Look below for the line that contains "You are a computer-use agent. The width", then copy it and each following line exactly, through and including the line that contains "Given: Expand the Screen Options dropdown".

───── Dataset records

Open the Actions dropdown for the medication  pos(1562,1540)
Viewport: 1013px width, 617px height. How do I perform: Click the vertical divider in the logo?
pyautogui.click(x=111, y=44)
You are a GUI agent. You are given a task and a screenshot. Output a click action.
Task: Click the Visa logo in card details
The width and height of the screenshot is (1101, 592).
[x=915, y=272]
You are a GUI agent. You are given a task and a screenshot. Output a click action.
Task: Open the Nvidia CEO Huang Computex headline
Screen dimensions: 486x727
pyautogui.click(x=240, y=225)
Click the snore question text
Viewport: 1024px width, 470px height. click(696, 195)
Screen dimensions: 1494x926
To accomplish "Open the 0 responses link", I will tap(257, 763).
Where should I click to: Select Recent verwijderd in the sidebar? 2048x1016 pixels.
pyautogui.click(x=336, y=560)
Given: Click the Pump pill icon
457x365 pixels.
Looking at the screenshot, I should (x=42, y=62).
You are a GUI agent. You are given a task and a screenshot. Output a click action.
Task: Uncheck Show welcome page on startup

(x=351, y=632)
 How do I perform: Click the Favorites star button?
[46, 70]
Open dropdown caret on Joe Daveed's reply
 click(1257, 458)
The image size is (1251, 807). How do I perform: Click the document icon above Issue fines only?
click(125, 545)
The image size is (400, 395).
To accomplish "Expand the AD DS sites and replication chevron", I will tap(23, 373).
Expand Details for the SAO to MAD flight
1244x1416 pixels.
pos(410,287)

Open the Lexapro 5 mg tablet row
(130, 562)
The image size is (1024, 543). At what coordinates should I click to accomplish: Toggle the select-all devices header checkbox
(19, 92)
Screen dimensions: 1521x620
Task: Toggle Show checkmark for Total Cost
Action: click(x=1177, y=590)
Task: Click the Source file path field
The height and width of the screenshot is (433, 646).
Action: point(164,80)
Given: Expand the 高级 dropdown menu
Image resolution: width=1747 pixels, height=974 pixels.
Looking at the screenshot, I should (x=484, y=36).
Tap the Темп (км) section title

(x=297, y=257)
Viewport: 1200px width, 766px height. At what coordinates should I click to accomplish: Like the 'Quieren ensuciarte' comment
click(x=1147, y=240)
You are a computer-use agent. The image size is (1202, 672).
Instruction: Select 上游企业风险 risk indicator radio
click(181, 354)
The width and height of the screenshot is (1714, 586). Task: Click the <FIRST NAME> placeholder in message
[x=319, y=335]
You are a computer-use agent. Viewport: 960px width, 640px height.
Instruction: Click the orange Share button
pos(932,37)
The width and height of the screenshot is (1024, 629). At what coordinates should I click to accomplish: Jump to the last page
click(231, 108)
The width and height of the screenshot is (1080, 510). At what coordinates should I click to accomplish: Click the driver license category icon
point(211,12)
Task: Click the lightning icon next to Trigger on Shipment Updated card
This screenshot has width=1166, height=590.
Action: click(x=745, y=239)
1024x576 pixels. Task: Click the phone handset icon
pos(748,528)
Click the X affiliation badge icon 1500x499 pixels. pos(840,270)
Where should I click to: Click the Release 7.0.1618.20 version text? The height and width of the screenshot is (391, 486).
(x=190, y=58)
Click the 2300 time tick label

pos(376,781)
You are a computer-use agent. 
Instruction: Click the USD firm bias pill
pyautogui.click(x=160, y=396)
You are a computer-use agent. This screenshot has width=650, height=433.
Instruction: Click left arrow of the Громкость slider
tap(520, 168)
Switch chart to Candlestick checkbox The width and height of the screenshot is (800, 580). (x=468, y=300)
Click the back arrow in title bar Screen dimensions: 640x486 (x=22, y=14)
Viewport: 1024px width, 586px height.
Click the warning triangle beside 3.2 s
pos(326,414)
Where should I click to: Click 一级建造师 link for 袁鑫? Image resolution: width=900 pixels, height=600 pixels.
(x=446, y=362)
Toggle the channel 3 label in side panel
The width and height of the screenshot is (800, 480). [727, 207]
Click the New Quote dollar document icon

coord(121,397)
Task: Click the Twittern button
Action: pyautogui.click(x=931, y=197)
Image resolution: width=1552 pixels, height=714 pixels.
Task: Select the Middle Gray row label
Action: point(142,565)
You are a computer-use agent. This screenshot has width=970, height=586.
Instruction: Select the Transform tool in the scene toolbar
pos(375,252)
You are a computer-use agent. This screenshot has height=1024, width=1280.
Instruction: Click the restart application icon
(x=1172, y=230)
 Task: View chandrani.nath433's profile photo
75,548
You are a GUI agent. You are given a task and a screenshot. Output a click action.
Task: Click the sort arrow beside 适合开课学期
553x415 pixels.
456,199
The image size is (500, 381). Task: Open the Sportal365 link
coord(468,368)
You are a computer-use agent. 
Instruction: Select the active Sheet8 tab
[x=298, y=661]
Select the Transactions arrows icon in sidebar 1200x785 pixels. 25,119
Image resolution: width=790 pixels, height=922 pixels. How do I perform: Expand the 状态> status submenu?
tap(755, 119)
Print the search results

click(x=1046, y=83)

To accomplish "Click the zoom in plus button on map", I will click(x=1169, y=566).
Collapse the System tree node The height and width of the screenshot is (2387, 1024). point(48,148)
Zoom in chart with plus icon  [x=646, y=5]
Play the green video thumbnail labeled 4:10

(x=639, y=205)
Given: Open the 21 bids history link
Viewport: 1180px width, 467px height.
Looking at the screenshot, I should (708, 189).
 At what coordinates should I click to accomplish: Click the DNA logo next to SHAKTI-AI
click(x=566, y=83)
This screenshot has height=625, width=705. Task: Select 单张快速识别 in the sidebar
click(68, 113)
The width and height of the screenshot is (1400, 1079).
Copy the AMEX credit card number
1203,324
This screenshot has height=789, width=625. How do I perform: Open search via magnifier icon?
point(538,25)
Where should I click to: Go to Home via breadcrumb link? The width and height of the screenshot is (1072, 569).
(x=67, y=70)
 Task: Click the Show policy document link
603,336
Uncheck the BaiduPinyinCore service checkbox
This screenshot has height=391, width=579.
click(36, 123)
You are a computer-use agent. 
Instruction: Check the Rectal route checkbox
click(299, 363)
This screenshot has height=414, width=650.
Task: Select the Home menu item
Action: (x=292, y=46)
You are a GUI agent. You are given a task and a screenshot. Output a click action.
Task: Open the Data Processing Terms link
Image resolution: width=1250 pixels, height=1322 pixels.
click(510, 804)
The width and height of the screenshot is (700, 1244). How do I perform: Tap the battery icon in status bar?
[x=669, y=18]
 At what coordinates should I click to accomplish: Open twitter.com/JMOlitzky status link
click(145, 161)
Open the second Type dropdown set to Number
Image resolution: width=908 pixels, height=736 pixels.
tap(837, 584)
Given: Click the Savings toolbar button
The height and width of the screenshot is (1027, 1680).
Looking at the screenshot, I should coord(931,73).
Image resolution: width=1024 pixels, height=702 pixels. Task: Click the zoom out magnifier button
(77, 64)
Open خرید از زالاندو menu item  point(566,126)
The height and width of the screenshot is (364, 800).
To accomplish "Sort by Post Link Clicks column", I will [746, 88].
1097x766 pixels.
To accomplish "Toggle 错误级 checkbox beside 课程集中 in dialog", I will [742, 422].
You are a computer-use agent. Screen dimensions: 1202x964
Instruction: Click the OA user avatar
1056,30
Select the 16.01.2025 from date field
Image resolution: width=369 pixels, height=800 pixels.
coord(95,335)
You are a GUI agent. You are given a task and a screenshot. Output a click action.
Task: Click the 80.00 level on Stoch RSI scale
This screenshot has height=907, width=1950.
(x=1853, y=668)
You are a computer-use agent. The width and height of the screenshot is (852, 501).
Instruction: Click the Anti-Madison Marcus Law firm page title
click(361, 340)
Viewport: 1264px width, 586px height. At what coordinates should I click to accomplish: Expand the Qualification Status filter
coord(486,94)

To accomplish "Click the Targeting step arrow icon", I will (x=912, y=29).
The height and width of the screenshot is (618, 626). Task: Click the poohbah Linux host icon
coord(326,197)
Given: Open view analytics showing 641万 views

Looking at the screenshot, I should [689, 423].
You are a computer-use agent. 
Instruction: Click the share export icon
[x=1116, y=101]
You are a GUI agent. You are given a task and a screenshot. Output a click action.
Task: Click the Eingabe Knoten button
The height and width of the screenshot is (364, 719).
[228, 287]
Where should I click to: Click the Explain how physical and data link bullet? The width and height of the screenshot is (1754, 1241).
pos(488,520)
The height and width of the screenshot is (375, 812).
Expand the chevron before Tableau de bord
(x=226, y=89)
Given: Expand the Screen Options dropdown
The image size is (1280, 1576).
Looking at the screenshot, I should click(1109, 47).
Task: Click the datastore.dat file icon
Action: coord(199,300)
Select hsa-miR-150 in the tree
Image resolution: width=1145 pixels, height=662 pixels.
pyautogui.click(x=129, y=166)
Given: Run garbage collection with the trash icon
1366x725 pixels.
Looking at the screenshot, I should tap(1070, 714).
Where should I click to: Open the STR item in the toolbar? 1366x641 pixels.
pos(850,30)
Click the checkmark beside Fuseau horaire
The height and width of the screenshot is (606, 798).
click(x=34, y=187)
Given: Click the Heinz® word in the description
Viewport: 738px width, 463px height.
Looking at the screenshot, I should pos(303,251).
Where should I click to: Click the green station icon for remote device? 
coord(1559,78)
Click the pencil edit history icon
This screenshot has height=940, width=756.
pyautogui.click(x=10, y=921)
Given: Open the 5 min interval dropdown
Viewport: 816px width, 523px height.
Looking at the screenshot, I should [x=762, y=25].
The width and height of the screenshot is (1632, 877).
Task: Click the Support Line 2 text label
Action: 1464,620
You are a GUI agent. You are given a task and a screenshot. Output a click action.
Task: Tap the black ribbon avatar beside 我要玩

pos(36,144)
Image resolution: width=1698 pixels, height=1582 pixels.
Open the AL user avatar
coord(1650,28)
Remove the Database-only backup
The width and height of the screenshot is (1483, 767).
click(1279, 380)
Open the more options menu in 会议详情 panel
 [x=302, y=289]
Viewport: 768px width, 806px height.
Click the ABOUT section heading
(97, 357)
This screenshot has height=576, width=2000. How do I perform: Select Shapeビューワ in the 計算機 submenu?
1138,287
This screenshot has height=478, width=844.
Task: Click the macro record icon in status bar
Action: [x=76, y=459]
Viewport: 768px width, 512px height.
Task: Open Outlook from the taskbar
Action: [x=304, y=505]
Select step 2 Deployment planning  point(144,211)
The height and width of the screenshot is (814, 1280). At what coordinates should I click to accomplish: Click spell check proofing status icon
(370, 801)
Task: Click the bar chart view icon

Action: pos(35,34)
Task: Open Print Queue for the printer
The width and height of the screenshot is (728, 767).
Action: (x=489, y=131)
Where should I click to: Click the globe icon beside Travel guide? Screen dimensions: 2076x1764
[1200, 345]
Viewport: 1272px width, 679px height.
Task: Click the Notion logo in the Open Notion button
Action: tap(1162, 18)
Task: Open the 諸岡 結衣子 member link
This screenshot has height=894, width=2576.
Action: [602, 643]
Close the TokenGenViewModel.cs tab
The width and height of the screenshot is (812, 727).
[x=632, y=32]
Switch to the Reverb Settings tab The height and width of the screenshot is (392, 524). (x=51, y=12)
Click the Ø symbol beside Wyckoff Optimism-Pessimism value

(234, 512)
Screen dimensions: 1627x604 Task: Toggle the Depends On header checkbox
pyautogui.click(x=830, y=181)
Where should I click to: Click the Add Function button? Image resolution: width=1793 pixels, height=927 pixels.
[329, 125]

──────────

Reply:
You are a computer-use agent. The width and height of the screenshot is (852, 501).
Instruction: Click the Anti-Madison Marcus Law firm page title
click(361, 340)
Viewport: 1264px width, 586px height. At what coordinates should I click to accomplish: Expand the Qualification Status filter
coord(486,94)

To accomplish "Click the Targeting step arrow icon", I will (x=912, y=29).
The height and width of the screenshot is (618, 626). Task: Click the poohbah Linux host icon
coord(326,197)
Given: Open view analytics showing 641万 views

Looking at the screenshot, I should [689, 423].
You are a computer-use agent. 
Instruction: Click the share export icon
[x=1116, y=101]
You are a GUI agent. You are given a task and a screenshot. Output a click action.
Task: Click the Eingabe Knoten button
The height and width of the screenshot is (364, 719).
[228, 287]
Where should I click to: Click the Explain how physical and data link bullet? The width and height of the screenshot is (1754, 1241).
pos(488,520)
The height and width of the screenshot is (375, 812).
Expand the chevron before Tableau de bord
(x=226, y=89)
Given: Expand the Screen Options dropdown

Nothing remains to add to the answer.